(Tareas):
[a] Resume en dos oraciones el texto sobre la Navidad.
[b] Copia sin cambios el fragmento del texto sobre la Navidad que empieza con "Hace un par" y sigue hasta "cargo de ellos.".

(Texto de lectura):
>>>

Por Marta Sastre Barrionuevo (Periodista / Piloto)
Por fin estamos en Navidad, que época tan bonita para estar en familia.
A mí me llena el alma ver las calles decoradas, reunirme con la gente que quiero y a la que el resto del año no tengo la suerte de disfrutar.
A pesar de todo, no puedo evitar pensar en los no tan privilegiados a los que los vacíos en la mesa de Navidad se les hacen insoportables. Por desgracia, en mi familia también hemos tenido estos momentos en los que las ausencias se nos antojaban insufribles.
Sin embargo, los niños con su halo de inocencia te enseñan que cada día es una nueva oportunidad y hay que saborearla a pesar de las estancias deshabitadas.
Hace un par de días estuve en una residencia de la tercera edad. Esta experiencia me hizo reflexionar mucho. No es fácil observar como nos deterioramos, el dolor, el desgaste de nuestro cuerpo y la soledad, la terrible soledad. Entiendo que hay enfermedades, como la demencia, que necesitan vigilancia las 24 horas del día y que los hijos que trabajan no se pueden hacer cargo. Comprendo que hay gente que prefiere estar en un centro porque son conocedores de la imposibilidad de sus vástagos de hacerse cargo de ellos.

<<<

(Datos):
>>>

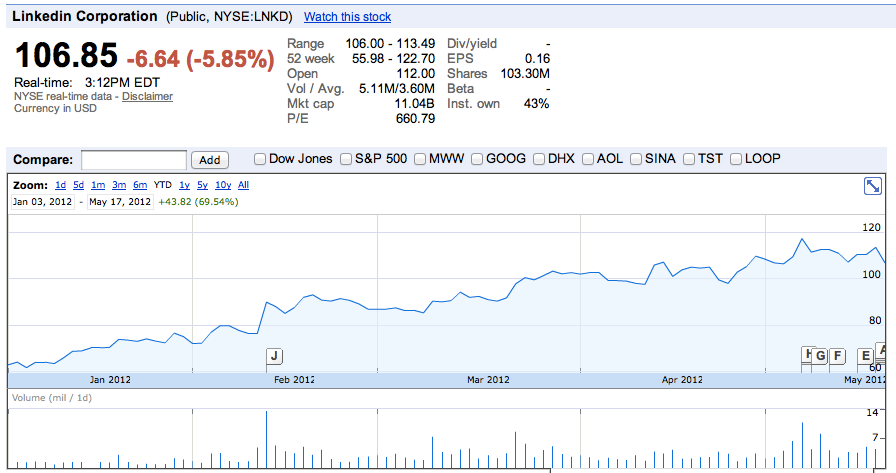
Task: Set chart zoom to 5d
Action: (x=78, y=185)
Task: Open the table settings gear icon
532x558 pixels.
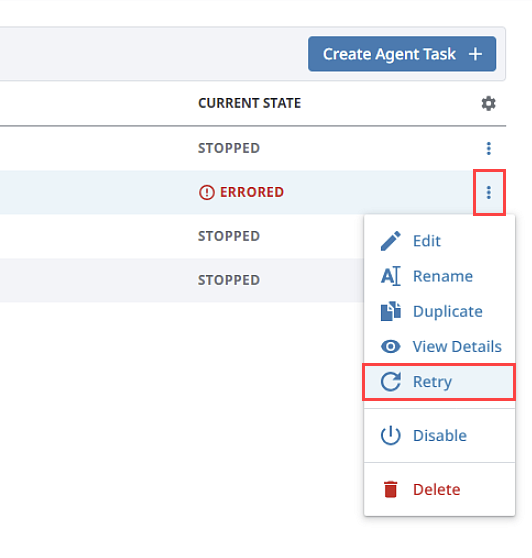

<<<

(Soluciones):
[a] El texto celebra la Navidad como una época para ver las calles decoradas y reunirse con la gente querida, pero también recuerda a quienes sufren por los vacíos en la mesa, una experiencia que ha vivido la familia de quien escribe y ante la que los niños enseñan a saborear cada día. Una visita reciente a una residencia de la tercera edad lleva a reflexionar sobre el deterioro, el dolor y la soledad de la vejez, y sobre las razones por las que algunas personas mayores viven en un centro.

[b]
Hace un par de días estuve en una residencia de la tercera edad. Esta experiencia me hizo reflexionar mucho. No es fácil observar como nos deterioramos, el dolor, el desgaste de nuestro cuerpo y la soledad, la terrible soledad. Entiendo que hay enfermedades, como la demencia, que necesitan vigilancia las 24 horas del día y que los hijos que trabajan no se pueden hacer cargo. Comprendo que hay gente que prefiere estar en un centro porque son conocedores de la imposibilidad de sus vástagos de hacerse cargo de ellos.